Les tarifs du Beu sont différents de ceux de la Sobemap. Avant on était payé les jeudis selon le nombre de fois que nous avons travaillé dans la semaine. Mais avec le Beu, les matins nous sommes payés à 3900F (7h à 15h), de 15h à 23h, on est payé à 4100F et la nuit (23h à 7h) à 4300F. Mais comme les navires ne viennent plus, rien ne marche.

Les âges varient ici. 34 ans, 35 ans, 36 voire 38ans. Alors qu’à 60 ans nous devons aller à la retraite. Nos supérieurs sont à 400 000F ou 600 000F alors que nous qui sommes les vrais travailleurs, nous formons les premières mains d’œuvre et on refuse de nous payer. Avant nous recevons nos sous en mains propres mais maintenant c’est à la banque nous allons. »

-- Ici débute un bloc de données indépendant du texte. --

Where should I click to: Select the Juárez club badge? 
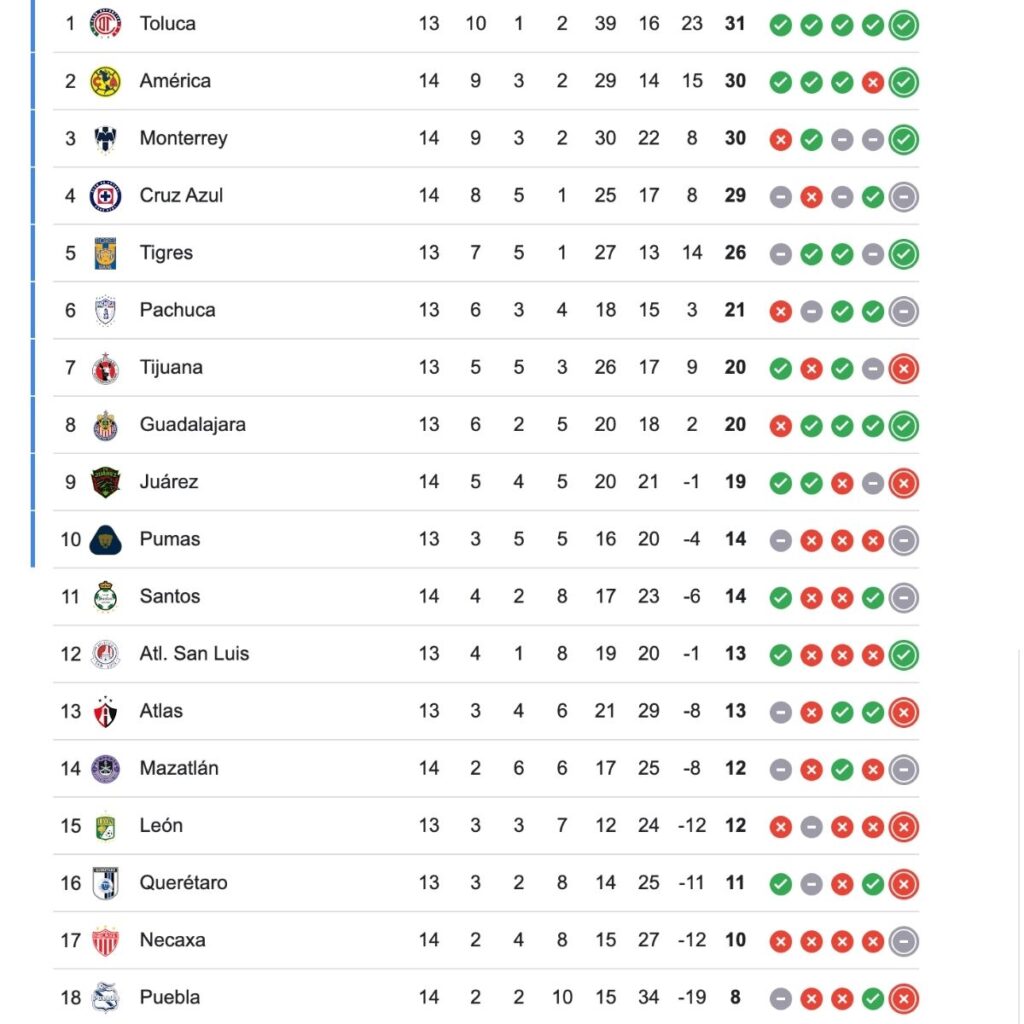[105, 482]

Propos recueillis par Félicité DJIGLA (Stag.)

 

Le cas Coffi et appel au chef de l’État 

Le nommé Coffi, chef de groupe est conducteur d’engin au port de Cotonou. Dimanche, il était au poste pour l’embauche de l’après-midi (vacation de 15h à 23). « Il devait me communiquer le numéro matricule des dockers qui doivent travailler. Puis il est allé aux toilettes. J’apprends après qu’il a piqué une crise et qu’on va l’évacuer», confirme explique un agent.

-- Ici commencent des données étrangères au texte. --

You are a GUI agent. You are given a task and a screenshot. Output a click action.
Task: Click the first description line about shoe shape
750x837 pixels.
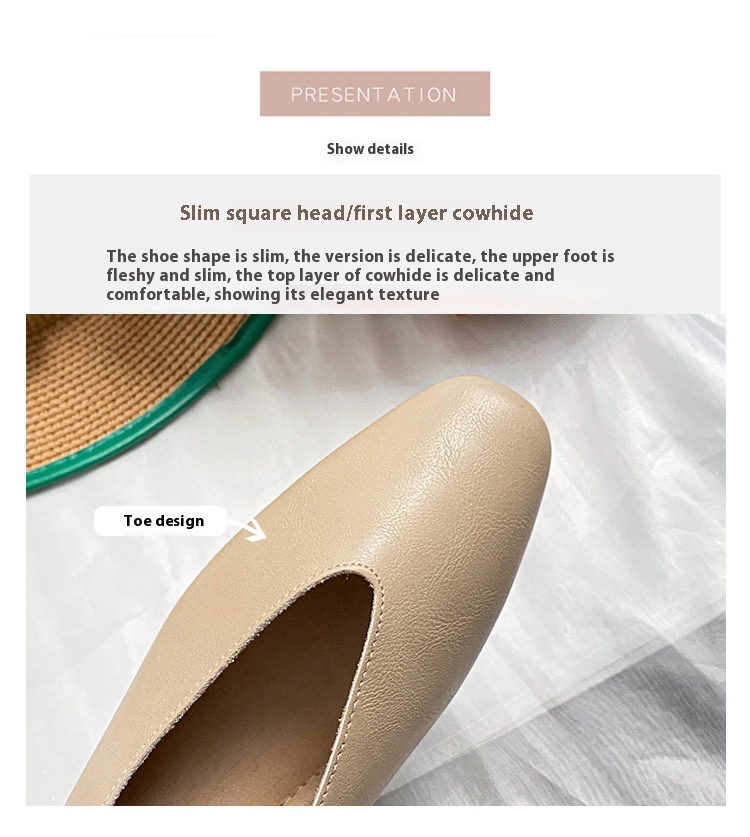coord(360,256)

Ses collègues crient à « l’homicide involontaire ». « Si Coffi avait reçu les premiers soins adéquats, il ne serait pas mort. Nous n’avons pas un emploi sécurisé », critique un proche. « Il a eu quelque malaise et s’est rendu aux toilettes. Vers 13h05 il est tombé en sortant des toilettes. Et il ne s’est plus relevé. On a appelé les agents de l’infirmerie, aucun d’eux n’est venu. Nous avons dû l’emmener sans brancard à l’infirmerie. Les agents ne l’ont pas touché, ils n’ont rien fait. Nous ses collègues avons demandé qu’on le conduise alors à un centre hospitalier avec l’ambulance de la maison ; mais il paraît que les chefs doivent donner l’ordre d’abord. Ainsi Coffi est mort vers 15h-15h sans avoir reçu une intervention », relate un témoin.

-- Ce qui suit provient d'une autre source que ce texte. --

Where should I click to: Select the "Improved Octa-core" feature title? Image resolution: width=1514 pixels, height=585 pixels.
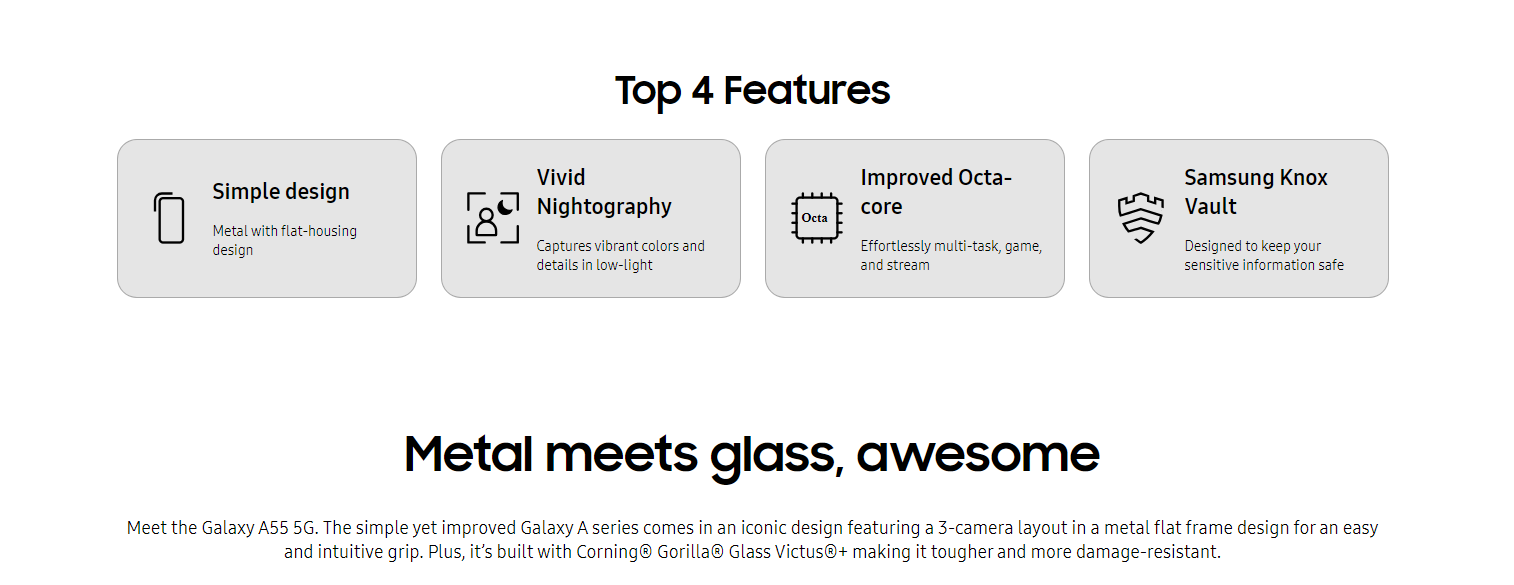click(x=936, y=192)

«L’ensemble des dockers demandent au chef de l’État de réellement penser à leur situation sociale car depuis la mise en place provisoire du Beu les droits et acquis des dockers sont annulés et nous demandons une véritable amélioration des conditions de vie et surtout la revalorisation de nos primes et surtout nous demandons une convention qui va donc régir la fonction dockers en République du Bénin», délivre un chef de groupe au nom de ses camarades.